**Exercise:** Report how many lines of the listing contain the string "agent", with case taken into account. Give the number alone.

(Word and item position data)
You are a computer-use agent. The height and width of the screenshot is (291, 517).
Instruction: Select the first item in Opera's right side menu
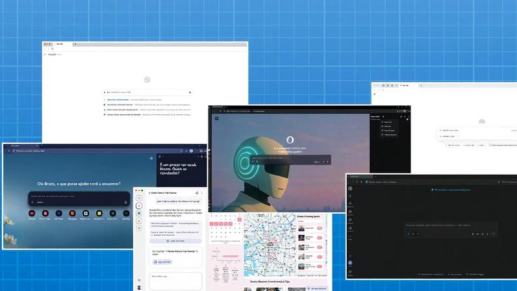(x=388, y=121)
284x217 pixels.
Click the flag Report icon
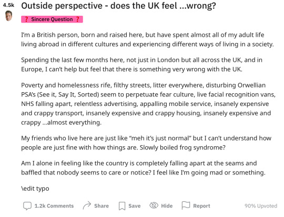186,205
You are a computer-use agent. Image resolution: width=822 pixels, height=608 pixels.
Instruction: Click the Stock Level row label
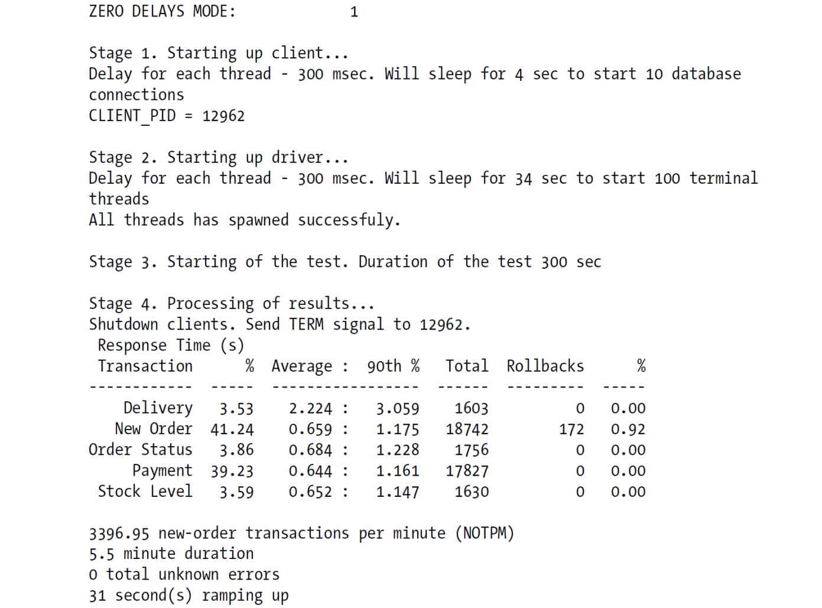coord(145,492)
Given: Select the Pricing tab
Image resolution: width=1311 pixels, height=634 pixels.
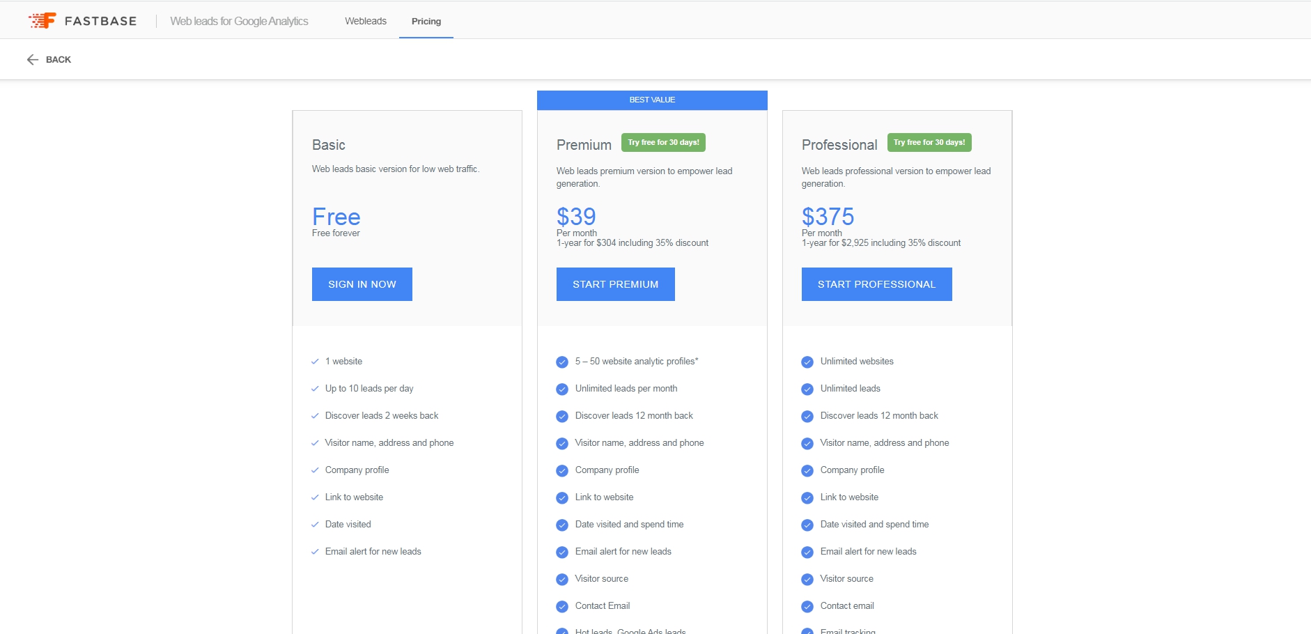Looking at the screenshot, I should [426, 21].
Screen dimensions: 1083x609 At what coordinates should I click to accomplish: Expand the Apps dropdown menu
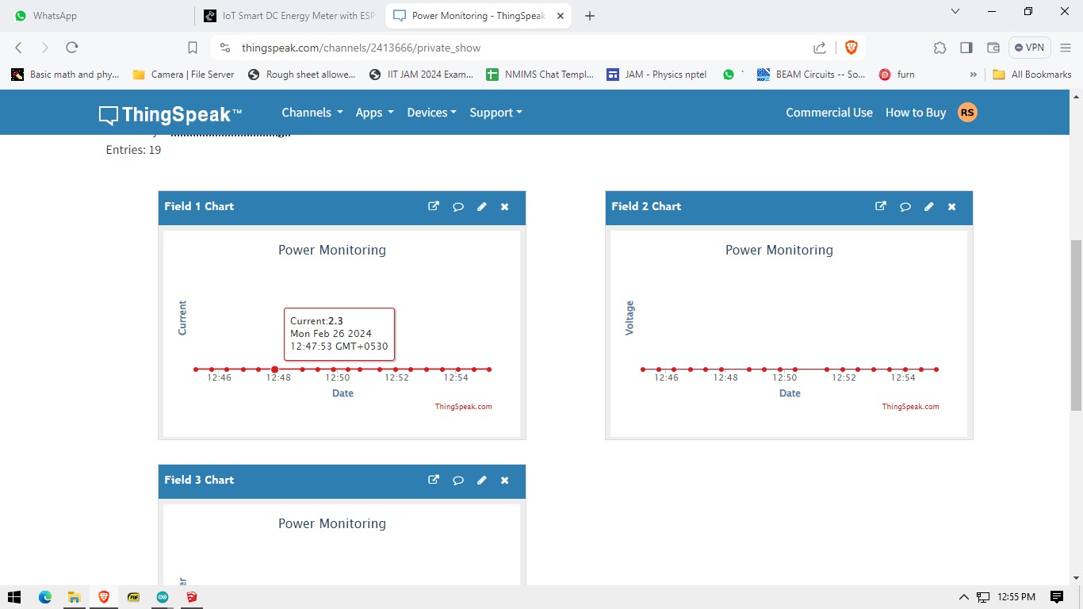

**Output below:** 2